▸ **The task**
Look below for the line with "Image resolution: width=868 pixels, height=438", and from there restate every line word for word until the entries end.

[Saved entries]
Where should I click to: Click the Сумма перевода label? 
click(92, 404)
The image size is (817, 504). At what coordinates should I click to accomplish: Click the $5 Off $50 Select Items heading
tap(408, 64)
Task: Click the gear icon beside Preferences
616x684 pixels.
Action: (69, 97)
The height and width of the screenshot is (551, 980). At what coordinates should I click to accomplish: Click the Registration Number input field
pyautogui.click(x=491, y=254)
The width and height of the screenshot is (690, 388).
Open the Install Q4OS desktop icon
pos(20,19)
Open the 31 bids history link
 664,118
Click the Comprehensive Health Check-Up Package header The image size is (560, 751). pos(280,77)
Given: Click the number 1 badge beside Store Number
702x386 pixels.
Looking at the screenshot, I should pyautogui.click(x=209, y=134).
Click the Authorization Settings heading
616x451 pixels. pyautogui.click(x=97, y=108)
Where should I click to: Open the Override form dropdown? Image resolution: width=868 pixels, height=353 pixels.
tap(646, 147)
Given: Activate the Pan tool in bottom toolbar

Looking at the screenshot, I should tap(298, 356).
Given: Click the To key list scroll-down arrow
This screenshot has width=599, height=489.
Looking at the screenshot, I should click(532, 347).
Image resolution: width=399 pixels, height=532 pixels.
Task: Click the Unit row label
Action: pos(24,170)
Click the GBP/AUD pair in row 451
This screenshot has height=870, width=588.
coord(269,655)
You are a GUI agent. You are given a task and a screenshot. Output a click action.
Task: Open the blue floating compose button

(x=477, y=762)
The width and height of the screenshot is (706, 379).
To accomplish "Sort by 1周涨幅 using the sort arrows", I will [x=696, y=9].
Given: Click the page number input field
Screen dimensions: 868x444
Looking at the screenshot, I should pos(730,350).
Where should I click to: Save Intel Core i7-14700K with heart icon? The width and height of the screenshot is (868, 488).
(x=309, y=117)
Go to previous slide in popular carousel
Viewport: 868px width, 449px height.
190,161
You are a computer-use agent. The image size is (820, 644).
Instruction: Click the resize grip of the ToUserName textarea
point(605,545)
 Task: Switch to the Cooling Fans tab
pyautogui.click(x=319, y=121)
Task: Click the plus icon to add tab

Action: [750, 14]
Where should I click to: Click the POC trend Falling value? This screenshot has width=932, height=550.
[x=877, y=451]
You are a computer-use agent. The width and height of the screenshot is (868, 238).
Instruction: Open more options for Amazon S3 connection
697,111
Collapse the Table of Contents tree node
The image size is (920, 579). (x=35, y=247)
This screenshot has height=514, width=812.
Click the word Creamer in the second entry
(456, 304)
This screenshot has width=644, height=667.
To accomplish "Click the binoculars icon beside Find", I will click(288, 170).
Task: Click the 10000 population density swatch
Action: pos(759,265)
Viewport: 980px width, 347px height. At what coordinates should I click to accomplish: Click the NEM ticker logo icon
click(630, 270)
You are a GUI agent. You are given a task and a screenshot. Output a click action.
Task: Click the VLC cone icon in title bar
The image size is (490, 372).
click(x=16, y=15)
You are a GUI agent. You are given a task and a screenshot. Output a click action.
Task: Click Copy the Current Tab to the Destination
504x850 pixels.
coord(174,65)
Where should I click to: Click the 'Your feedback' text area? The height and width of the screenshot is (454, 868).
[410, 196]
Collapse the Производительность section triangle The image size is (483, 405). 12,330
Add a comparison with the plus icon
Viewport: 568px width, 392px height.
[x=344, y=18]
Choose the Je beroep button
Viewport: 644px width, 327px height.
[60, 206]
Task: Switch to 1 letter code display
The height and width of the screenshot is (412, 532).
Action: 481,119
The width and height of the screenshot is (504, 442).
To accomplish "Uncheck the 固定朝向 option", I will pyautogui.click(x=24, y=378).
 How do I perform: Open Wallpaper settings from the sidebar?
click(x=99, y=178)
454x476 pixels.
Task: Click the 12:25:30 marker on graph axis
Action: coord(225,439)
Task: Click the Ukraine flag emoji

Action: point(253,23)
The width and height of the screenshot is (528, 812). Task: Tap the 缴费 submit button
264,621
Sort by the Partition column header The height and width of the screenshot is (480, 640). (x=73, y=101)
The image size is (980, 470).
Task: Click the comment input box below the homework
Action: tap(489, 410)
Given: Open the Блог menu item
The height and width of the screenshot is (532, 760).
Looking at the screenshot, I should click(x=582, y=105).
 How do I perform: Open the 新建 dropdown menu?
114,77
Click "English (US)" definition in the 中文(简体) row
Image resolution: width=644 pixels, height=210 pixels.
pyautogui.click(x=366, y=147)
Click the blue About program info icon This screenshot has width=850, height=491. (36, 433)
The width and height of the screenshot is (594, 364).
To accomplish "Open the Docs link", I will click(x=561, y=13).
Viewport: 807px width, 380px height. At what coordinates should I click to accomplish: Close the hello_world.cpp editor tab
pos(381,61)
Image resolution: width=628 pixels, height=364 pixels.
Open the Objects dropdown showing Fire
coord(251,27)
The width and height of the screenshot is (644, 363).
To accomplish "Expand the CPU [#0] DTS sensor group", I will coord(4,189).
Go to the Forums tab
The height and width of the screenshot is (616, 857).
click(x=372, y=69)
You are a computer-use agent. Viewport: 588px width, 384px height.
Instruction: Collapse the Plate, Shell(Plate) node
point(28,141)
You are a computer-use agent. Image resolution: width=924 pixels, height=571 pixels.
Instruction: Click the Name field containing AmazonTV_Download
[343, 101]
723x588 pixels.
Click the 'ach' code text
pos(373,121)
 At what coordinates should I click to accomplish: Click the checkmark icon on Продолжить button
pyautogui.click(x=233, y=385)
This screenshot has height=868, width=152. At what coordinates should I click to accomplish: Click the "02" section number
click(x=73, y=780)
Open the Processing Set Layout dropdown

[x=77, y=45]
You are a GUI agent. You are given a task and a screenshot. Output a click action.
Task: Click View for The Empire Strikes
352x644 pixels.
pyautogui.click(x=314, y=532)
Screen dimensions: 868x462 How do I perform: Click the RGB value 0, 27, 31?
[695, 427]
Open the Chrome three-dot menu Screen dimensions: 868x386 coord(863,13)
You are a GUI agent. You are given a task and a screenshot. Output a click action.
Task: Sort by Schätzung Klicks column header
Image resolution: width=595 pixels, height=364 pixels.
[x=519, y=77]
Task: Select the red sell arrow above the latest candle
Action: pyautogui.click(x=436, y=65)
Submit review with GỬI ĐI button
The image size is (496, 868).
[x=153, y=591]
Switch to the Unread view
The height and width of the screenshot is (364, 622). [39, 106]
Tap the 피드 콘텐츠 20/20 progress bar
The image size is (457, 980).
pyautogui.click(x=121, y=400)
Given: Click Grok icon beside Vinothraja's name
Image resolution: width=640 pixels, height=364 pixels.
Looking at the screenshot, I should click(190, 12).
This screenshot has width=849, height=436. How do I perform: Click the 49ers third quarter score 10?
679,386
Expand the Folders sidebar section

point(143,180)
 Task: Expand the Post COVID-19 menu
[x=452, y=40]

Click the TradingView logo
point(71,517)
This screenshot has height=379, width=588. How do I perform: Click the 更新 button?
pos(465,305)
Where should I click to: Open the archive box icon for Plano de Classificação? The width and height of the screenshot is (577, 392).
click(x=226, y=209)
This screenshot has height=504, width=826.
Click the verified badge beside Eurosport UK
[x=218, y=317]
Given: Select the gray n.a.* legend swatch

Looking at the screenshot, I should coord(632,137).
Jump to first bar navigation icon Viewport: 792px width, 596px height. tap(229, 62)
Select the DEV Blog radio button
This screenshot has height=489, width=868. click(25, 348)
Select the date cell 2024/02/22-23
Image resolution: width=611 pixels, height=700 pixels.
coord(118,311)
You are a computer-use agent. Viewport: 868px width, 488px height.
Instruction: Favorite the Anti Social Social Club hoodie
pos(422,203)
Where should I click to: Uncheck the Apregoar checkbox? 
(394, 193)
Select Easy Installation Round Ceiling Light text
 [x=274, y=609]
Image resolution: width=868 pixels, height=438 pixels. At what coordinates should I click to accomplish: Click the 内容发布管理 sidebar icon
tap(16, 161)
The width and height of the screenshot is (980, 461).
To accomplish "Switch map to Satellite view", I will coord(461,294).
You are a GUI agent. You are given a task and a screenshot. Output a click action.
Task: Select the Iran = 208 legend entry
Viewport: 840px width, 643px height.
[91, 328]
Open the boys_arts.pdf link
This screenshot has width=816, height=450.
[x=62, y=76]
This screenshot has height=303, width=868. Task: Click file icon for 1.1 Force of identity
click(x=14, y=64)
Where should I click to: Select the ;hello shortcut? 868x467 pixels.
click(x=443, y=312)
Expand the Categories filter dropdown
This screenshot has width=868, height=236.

▸ **Result below**
Image resolution: width=868 pixels, height=438 pixels. At what coordinates should I click to accomplish: Click the 内容发布管理 sidebar icon
tap(16, 161)
The width and height of the screenshot is (980, 461).
To accomplish "Switch map to Satellite view", I will coord(461,294).
You are a GUI agent. You are given a task and a screenshot. Output a click action.
Task: Select the Iran = 208 legend entry
Viewport: 840px width, 643px height.
[91, 328]
Open the boys_arts.pdf link
This screenshot has width=816, height=450.
[x=62, y=76]
This screenshot has height=303, width=868. Task: Click file icon for 1.1 Force of identity
click(x=14, y=64)
Where should I click to: Select the ;hello shortcut? 868x467 pixels.
click(x=443, y=312)
Expand the Categories filter dropdown
This screenshot has width=868, height=236.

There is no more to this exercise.